#### [Text segment]
-*-

Nineveh is in the news. Nineveh is, of course, the present day city of Mosul in Northern Iraq, not far from the Turkish border. Its ruins spread over 1800 acres: a huge green space on the eastern bank of the Tigris River. The ancient Nineveh of the Assyrians was an immense city, seven times larger than the Old City of Jerusalem.

The very mention of Nineveh cast fear into every Jewish heart. Sennacherib, the King of Assyria whose palace was in Nineveh, invaded Judah in the days of King Hezekiah. To placate Sennacherib, Hezekiah gave him “all the silver that was found in the house of the Lord, and in the treasuries of the king’s house” (2 K 18:15). He even “stripped the gold from the doors of the temple of the Lord” (2 K 18:16) and gave it to Sennacherib. God intervened to save Jerusalem from the invading Assyrians. “The angel of the Lord went forth, and slew a hundred and eighty-five thousand in the camp of the Assyrians. . . . Then Sennacherib king of Assyria departed, and went home, and dwelt at Nineveh” (2 K 19:35-36).

Stupendous Repentance

Knowing something of the background of Nineveh helps us to understand that the repentance of the Ninevites was something stupendous. God sets Nineveh before the eyes of His own people as an example of penitence, a model of conversion. The Israelites were stubborn in resisting the message of the prophets. Rather than repent, they rejected the prophets and contested them. They turned a deaf ear to their message. They discussed, debated, and procrastinated.

Sackcloth and Ashes

The Ninevites, on the other hand, responded immediately to Jonah’s preaching. No discussions. No haggling over the details. No attempt to justify themselves. No negotiations. “And the people of Nineveh believed God; they proclaimed a fast, and put on sackcloth from the greatest of them to the least of them” (Jon 3:5). The movement of repentance rose from the grassroots.

-*-

#### [Available data]

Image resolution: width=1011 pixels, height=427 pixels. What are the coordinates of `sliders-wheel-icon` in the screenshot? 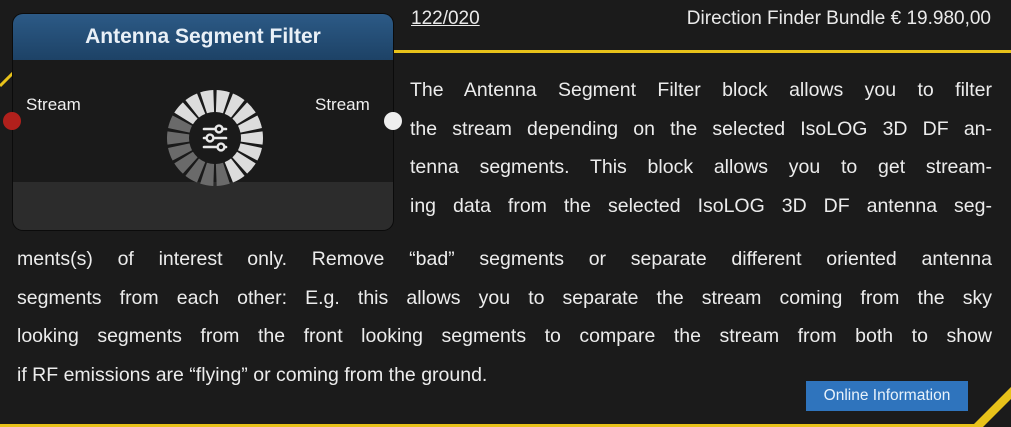 It's located at (215, 138).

-*-

#### [Exercise description]
Extend the passage on Nineveh above by picking up right after its final sentence, keeping its formal, reflective tone.

#### [Answer space]
Let Every One Turn From His Evil Way

The conversion of Nineveh began, not by royal edict at first, but in the hearts of the people “Then tidings reach the king of Nineveh, and he arose from his throne, removed his robe, and covered himself with sackcloth, and sat in ashes” (Jon 3:6). Only then did the king make his proclamation: “Let man and beast be covered with sackcloth, and let them cry mightily to God; yea, let every one turn from his evil way and from the violence which is in his hands. Who knows, God may yet repent and turn from His fierce anger, so that we perish not?” (Jon 3:8-9).

God’s Change of Heart

God was touched by the penitence of the Ninevites. The heart of God was moved, turned around. God repented because Nineveh repented. “When God saw what they did, how they turned from their evil way, God repented of the evil which He had said He would do to them; and He did not do it” (Jon 3:10). Jonah’s message is considered so essential to Judaism that it is read annually in synagogues all over the world on the holiest day of the year, Yom Kippur, the Day of Repentance.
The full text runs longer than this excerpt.